Comment by schoen
6 years ago
I learned a lot from this article and hope to revisit it.
I had one quarrel:
> Consider: what is a parser? Really, a parser is just a function that consumes less-structured input and produces more-structured output. By its very nature, a parser is a partial function—some values in the domain do not correspond to any value in the range—so all parsers must have some notion of failure.
I think it's reasonable to include some total functions as parsers as well, because some grammars -- structures that are recognized by the parser and that specify languages -- generate all strings as the corresponding language. In that case, there are no failure cases because every string is a valid input.

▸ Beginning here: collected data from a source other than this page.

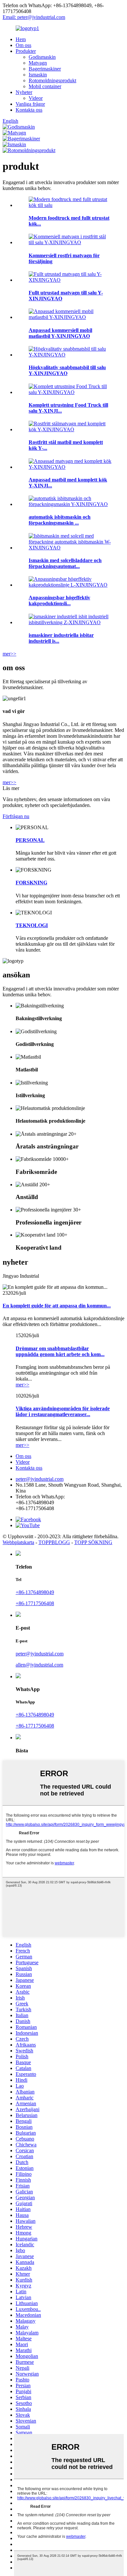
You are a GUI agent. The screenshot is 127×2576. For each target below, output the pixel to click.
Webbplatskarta (18, 1542)
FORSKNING (31, 882)
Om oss (23, 45)
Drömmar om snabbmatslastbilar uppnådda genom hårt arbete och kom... (60, 1351)
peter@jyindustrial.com (40, 1479)
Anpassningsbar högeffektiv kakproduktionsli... (59, 600)
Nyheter (24, 92)
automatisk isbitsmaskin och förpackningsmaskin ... (60, 520)
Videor (36, 98)
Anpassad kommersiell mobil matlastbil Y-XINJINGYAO (60, 333)
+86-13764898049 (35, 1592)
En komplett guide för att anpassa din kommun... (57, 1305)
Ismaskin (38, 74)
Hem (21, 39)
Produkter (26, 51)
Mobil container (45, 86)
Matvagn (38, 63)
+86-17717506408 (35, 1603)
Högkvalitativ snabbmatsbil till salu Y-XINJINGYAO (67, 370)
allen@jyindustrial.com (39, 1664)
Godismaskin (42, 57)
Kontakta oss (29, 110)
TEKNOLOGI (32, 925)
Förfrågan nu (16, 816)
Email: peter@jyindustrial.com (34, 17)
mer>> (9, 653)
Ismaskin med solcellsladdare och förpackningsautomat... (65, 563)
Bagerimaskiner (45, 68)
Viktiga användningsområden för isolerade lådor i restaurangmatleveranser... (63, 1411)
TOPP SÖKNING (93, 1542)
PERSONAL (30, 840)
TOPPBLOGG (54, 1542)
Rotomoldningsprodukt (52, 80)
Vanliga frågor (30, 104)
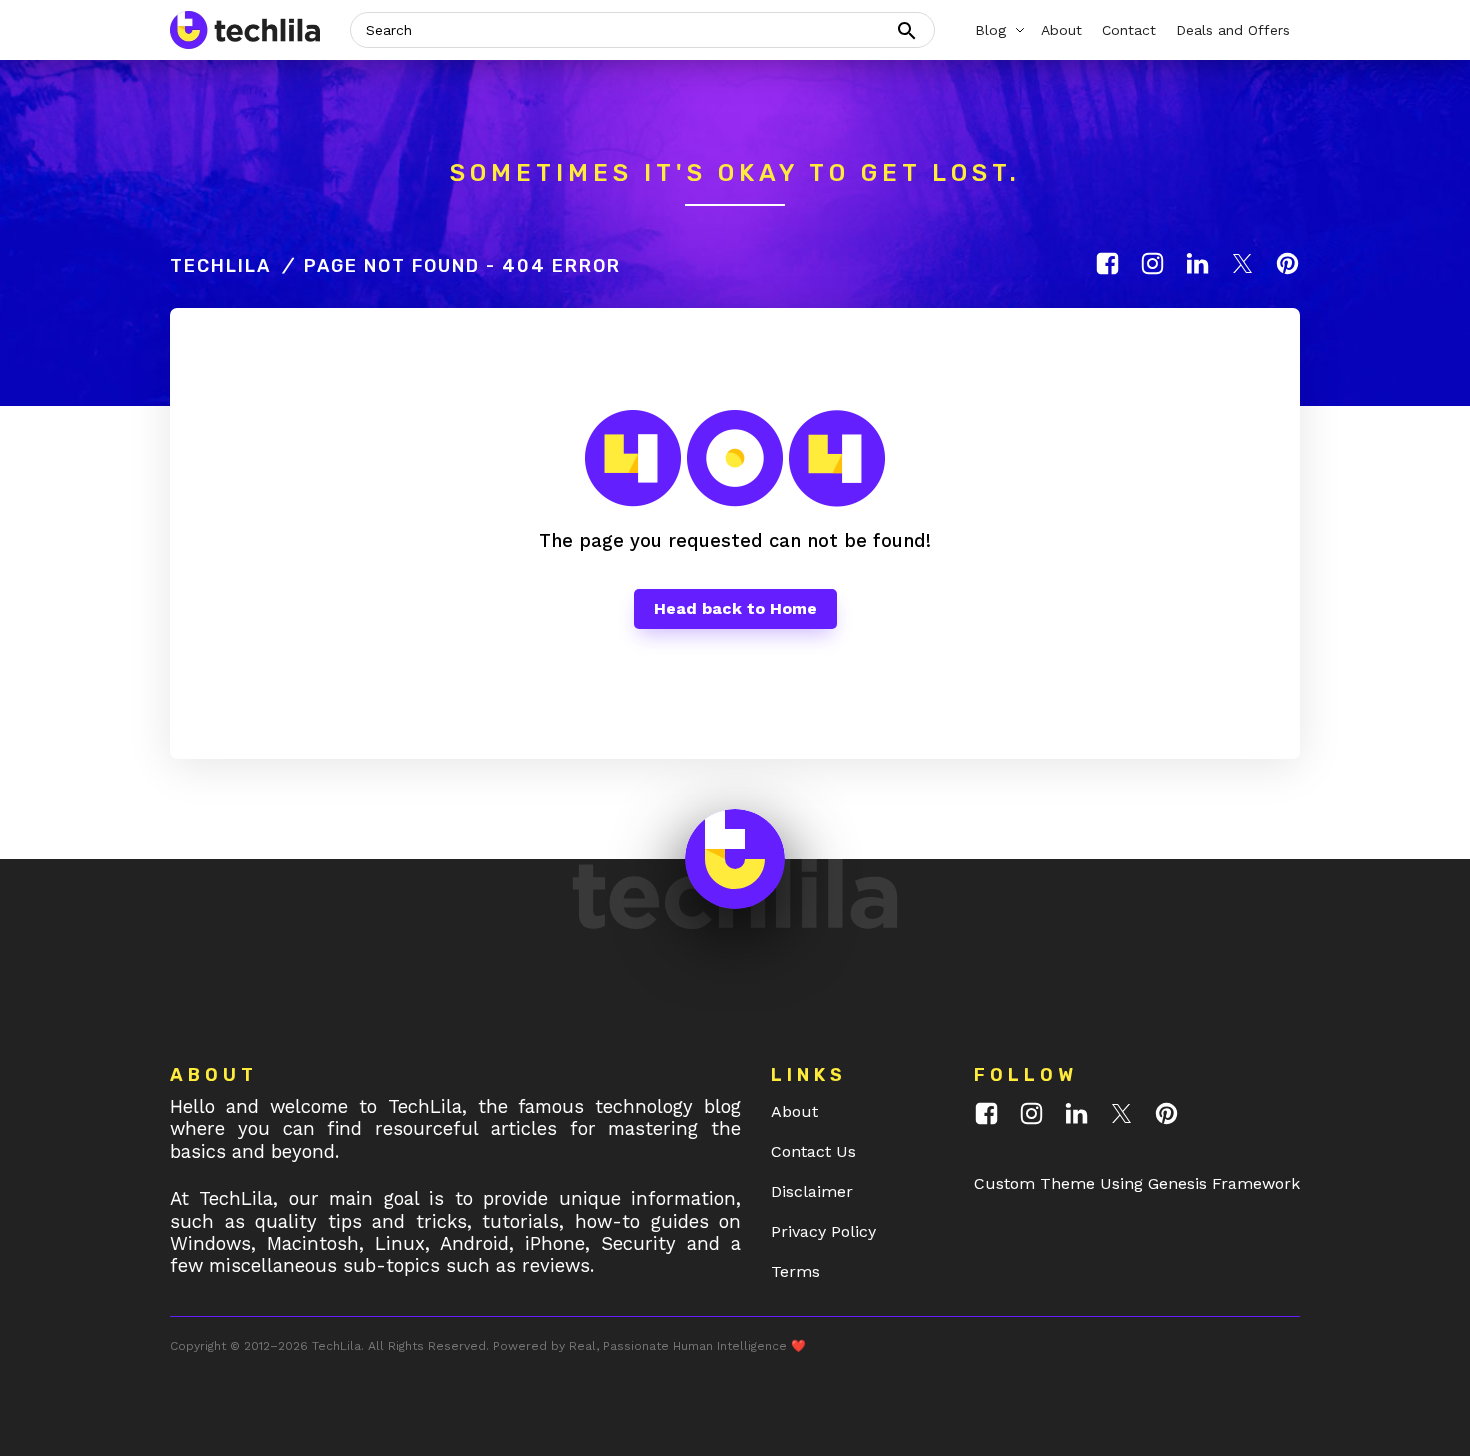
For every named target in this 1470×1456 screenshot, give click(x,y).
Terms (795, 1271)
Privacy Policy (823, 1231)
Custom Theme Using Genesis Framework (1137, 1183)
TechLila (220, 266)
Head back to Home (735, 608)
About (794, 1111)
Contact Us (813, 1151)
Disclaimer (812, 1191)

I came up with some more-trivial examples, but I think a less-trivial example is the split() function in many languages. Its Haskell type signature is String -> [String], and it is a total function. It handles the case where the input is a nonempty string with no delimiters (the output is a list containing a single token equal to the input), as well as the case where input is an empty string (the output is an empty list), and the case where the input consists only of delimiters (in many implementations, the output is a list containing n+1 empty strings).
Another trivial-ish case is where the grammar allows an arbitrary trailing string following the object of interest (similar to C's atoi). In that case, a parser will always return the empty object if there is no interesting or relevant data in the input. (For example, atoi returns 0 if the input string doesn't begin with an integer.) This could be viewed as a kind of error, but there may be applications in which this behavior is useful.
I think this is a reasonable point, and your split() example is a good one. I wasn’t sure while I was writing the blog post if I considered isomorphisms to be parsers, and I’m still not entirely sure if I do or not, but there’s an argument to be made that they are simply parsers where the set of possible failures is empty. I don’t have strong feelings about that distinction one way or the other, though.
Further nit-picking: even if there are no errors, I don't think it's an isomorphism unless the parser preserves all information? Usually parsers treat some input strings as equivalent (by stripping whitespace and comments), so there are fewer outputs than valid inputs.
I can't think of an easy way to make string splitting an isomorphism in both directions. You can serialize any list of strings to a comma-separated list, but only if you use escape sequences or encode the length of each item, and then there are some input strings that are errors.
I guess you could define a type as the set of all valid strings in the input language, but that's going out of your way to make sure parsing has to be done more than once.
Parsers that report no errors don't seem desirable anyway; error-checking is usually good.
Some other random feedback: the short phrase makes me think that I should parse instead of validating. Might I suggest: "Don't just validate: parse"?
The idea really is that parsing subsumes validation. If you’re parsing, you don’t have to validate, because validation is a natural side-effect of the parsing process. And indeed, I think that’s the very thesis of the blog post: parsing is validation, just without throwing away all the information you learned once you’ve finished!
4 replies →
Structure is orthogonal to partiality.
Partiality is what you get when you choose you only accept one branch of a disjunctive structure.
This seems needlessly pedantic - we could also notice that a total function is just a special case of a partial function, and so total functions are already included by the article.